[TASK TO CARRY OUT]
All entries below must be reproduced without a single change.

[DATA FOR REVIEW]
────────────────────

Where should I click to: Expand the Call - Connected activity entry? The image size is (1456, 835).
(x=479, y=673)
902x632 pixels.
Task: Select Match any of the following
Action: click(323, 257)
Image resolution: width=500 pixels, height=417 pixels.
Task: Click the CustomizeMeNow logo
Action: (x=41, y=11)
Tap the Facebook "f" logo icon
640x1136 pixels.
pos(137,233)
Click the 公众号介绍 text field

────────────────────

[SOLUTION]
Where should I click to: Expand the Call - Connected activity entry? The image size is (1456, 835).
(x=479, y=673)
902x632 pixels.
Task: Select Match any of the following
Action: click(323, 257)
Image resolution: width=500 pixels, height=417 pixels.
Task: Click the CustomizeMeNow logo
Action: (x=41, y=11)
Tap the Facebook "f" logo icon
640x1136 pixels.
pos(137,233)
Click the 公众号介绍 text field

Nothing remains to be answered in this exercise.